A prior post on this blog documented this pattern through the 2008 Postville, Iowa raid: 389 arrests in a town of 2,500, the departure of another 1,000 immigrants, the loss of 7% of the county’s workforce, and the bankruptcy of the local factory. The void was eventually filled by a new immigrant workforce from Palau.

The pattern holds internationally. Another post on this blog examined Italy’s “Agro-Mafia,” where restrictive immigration policy has not reduced agricultural dependence on migrant labor but has driven it underground into exploitative networks where workers earn as little as 3 to 4 euros an hour. Punitive enforcement produces either exploitation or automation, depending on who has capital.

Who benefits?

Reservoir Farms says the right things about workforce transition. Its CEO has stated that “automation should augment the workforce, not replace it,” and the Reservoir has partnered with Hartnell College on retraining programs. But as one community organizer in Salinas noted: “We support training, but we also know not every displaced worker will become a robot mechanic.”

Farmworkers harvest strawberries at Lewis Taylor Farms in Georgia.

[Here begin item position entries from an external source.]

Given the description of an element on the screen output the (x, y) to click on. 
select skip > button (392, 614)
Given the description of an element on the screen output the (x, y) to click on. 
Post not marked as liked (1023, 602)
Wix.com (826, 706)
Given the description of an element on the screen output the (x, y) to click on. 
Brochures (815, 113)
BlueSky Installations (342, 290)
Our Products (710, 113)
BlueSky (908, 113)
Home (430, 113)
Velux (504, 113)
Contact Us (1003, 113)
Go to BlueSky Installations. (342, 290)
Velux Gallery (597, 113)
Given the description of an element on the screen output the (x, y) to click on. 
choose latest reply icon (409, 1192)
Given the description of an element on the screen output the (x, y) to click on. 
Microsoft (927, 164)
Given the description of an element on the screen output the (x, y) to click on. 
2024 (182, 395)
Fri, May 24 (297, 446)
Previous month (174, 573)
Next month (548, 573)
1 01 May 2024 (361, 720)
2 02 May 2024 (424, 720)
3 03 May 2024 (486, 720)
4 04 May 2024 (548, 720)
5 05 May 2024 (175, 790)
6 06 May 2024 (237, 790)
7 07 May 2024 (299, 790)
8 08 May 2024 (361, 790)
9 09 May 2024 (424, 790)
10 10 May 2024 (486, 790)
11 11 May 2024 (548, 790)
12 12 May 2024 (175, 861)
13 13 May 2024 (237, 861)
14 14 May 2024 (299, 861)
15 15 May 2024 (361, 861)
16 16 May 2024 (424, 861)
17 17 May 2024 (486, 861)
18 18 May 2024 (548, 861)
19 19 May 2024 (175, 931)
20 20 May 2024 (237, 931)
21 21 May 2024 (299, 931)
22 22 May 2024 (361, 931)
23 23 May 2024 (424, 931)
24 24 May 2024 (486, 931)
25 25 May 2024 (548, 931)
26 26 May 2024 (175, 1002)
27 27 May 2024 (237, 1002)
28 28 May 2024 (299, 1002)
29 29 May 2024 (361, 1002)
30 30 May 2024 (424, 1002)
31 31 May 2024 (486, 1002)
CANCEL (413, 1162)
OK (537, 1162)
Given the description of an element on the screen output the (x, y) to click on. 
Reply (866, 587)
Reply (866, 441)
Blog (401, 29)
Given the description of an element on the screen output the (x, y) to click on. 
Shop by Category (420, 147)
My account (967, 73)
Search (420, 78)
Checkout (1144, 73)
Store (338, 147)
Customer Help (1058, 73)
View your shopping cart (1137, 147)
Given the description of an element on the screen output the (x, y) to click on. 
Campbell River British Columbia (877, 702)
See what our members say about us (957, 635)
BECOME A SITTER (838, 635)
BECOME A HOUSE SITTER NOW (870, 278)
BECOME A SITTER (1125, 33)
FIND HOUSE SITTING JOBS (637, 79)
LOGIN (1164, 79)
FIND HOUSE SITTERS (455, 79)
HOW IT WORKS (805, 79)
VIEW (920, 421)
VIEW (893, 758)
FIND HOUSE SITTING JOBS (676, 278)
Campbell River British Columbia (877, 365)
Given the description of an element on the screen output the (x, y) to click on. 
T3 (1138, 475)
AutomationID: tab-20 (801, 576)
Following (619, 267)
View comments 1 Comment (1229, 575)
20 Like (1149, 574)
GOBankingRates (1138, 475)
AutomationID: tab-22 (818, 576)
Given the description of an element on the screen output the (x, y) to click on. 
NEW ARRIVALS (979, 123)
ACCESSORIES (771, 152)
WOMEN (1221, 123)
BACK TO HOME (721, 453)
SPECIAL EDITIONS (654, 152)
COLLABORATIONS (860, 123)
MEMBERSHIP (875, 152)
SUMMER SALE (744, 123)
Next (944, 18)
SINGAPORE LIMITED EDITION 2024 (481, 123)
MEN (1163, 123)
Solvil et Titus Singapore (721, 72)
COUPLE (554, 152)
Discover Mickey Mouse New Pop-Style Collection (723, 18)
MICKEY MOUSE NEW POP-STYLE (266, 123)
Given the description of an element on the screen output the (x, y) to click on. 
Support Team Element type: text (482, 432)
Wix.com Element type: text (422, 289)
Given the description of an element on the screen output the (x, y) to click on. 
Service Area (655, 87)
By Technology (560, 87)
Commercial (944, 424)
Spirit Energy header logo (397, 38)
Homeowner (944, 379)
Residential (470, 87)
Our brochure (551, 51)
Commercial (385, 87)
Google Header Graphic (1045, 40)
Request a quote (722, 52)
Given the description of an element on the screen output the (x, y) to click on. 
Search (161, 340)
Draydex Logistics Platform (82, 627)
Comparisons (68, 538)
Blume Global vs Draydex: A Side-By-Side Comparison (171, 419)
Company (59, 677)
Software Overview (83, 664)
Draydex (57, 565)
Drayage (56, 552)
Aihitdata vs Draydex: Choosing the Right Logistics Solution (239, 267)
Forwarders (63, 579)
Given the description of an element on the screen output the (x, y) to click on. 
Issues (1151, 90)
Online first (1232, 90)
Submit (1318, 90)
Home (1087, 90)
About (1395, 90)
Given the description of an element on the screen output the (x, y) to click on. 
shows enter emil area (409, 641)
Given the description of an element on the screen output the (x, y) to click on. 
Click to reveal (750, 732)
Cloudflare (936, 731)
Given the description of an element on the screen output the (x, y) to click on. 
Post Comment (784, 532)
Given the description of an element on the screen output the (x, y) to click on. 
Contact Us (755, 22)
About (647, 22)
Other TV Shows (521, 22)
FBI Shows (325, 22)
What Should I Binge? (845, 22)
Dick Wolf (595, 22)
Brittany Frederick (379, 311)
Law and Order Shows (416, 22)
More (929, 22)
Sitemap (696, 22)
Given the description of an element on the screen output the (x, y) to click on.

Photo Credit: Lance Cheung

The farmworker communities that have sustained Salinas Valley for generations face a displacement that is social and cultural. Lisa R. Pruitt and Marta R. Vanegas have written about “urbanormativity,” which is the tendency for legal and policy frameworks to render rural populations invisible. Farmworkers in Salinas are doubly invisible: rural and immigrant, performing labor the nation depends on but does not want to see.

This echoes what I wrote about in a previous post on AI data centers in rural Arizona. In both cases, Silicon Valley capital arrives in rural spaces to solve urban problems. Data centers serve urban tech consumers, and harvesting robots serve urban grocery consumers. The costs fall on the rural communities that host the infrastructure.

The choice ahead

Agricultural automation is probably inevitable. Some of these technologies could genuinely improve conditions for farmworkers. But the federal government that paused immigration raids in June, reversed course days later, cut guest worker wages in October, and admitted to “supply shock-induced food shortages” in a Federal Register filing has offered farmworker communities in places like Salinas exactly nothing in return.

The robots are coming to the Salad Bowl. The question is whether anyone in Washington has thought about what happens to the people already there.